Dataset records
►

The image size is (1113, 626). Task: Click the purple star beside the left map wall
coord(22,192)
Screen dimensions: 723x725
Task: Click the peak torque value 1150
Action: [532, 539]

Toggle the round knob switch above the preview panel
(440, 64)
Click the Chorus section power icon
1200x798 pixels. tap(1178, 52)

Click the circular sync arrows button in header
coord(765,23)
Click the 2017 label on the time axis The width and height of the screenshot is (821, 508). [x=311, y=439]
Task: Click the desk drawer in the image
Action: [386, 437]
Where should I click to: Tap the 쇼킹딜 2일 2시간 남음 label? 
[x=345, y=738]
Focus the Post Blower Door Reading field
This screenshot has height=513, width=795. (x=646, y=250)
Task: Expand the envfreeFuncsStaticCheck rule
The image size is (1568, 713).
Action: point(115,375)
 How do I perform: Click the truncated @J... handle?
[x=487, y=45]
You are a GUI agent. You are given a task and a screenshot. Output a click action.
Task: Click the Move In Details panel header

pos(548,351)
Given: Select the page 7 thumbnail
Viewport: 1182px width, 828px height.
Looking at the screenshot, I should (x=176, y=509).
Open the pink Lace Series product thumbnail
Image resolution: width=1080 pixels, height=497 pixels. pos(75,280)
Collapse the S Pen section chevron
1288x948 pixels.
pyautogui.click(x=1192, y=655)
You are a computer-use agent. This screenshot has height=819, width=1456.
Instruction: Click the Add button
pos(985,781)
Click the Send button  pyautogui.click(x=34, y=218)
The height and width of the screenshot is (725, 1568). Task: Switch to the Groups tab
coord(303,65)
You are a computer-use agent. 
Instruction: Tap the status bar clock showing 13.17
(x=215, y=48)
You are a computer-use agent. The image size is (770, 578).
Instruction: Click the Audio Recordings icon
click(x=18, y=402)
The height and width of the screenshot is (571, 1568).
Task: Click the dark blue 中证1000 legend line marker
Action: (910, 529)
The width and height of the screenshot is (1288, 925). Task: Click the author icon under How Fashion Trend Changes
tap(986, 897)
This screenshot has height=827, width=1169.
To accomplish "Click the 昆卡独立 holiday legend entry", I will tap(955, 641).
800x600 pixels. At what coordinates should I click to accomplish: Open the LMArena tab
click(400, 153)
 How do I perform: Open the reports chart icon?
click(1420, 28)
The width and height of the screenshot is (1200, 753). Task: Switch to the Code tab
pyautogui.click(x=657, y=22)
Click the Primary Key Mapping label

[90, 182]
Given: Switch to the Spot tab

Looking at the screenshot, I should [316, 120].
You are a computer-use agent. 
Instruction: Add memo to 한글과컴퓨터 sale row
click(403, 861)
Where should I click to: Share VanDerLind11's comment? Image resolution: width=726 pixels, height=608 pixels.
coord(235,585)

◄

In this exercise, repeat the entries above verbatim.

The image size is (1113, 626). Task: Click the purple star beside the left map wall
coord(22,192)
Screen dimensions: 723x725
Task: Click the peak torque value 1150
Action: [532, 539]

Toggle the round knob switch above the preview panel
(440, 64)
Click the Chorus section power icon
1200x798 pixels. tap(1178, 52)

Click the circular sync arrows button in header
coord(765,23)
Click the 2017 label on the time axis The width and height of the screenshot is (821, 508). [x=311, y=439]
Task: Click the desk drawer in the image
Action: [386, 437]
Where should I click to: Tap the 쇼킹딜 2일 2시간 남음 label? 
[x=345, y=738]
Focus the Post Blower Door Reading field
This screenshot has height=513, width=795. (x=646, y=250)
Task: Expand the envfreeFuncsStaticCheck rule
The image size is (1568, 713).
Action: point(115,375)
 How do I perform: Click the truncated @J... handle?
[x=487, y=45]
You are a GUI agent. You are given a task and a screenshot. Output a click action.
Task: Click the Move In Details panel header

pos(548,351)
Given: Select the page 7 thumbnail
Viewport: 1182px width, 828px height.
Looking at the screenshot, I should (x=176, y=509).
Open the pink Lace Series product thumbnail
Image resolution: width=1080 pixels, height=497 pixels. pos(75,280)
Collapse the S Pen section chevron
1288x948 pixels.
pyautogui.click(x=1192, y=655)
You are a computer-use agent. This screenshot has height=819, width=1456.
Instruction: Click the Add button
pos(985,781)
Click the Send button  pyautogui.click(x=34, y=218)
The height and width of the screenshot is (725, 1568). Task: Switch to the Groups tab
coord(303,65)
You are a computer-use agent. 
Instruction: Tap the status bar clock showing 13.17
(x=215, y=48)
You are a computer-use agent. The image size is (770, 578).
Instruction: Click the Audio Recordings icon
click(x=18, y=402)
The height and width of the screenshot is (571, 1568).
Task: Click the dark blue 中证1000 legend line marker
Action: (910, 529)
The width and height of the screenshot is (1288, 925). Task: Click the author icon under How Fashion Trend Changes
tap(986, 897)
This screenshot has height=827, width=1169.
To accomplish "Click the 昆卡独立 holiday legend entry", I will tap(955, 641).
800x600 pixels. At what coordinates should I click to accomplish: Open the LMArena tab
click(400, 153)
 How do I perform: Open the reports chart icon?
click(1420, 28)
The width and height of the screenshot is (1200, 753). Task: Switch to the Code tab
pyautogui.click(x=657, y=22)
Click the Primary Key Mapping label

[90, 182]
Given: Switch to the Spot tab

Looking at the screenshot, I should [316, 120].
You are a computer-use agent. 
Instruction: Add memo to 한글과컴퓨터 sale row
click(403, 861)
Where should I click to: Share VanDerLind11's comment? Image resolution: width=726 pixels, height=608 pixels.
coord(235,585)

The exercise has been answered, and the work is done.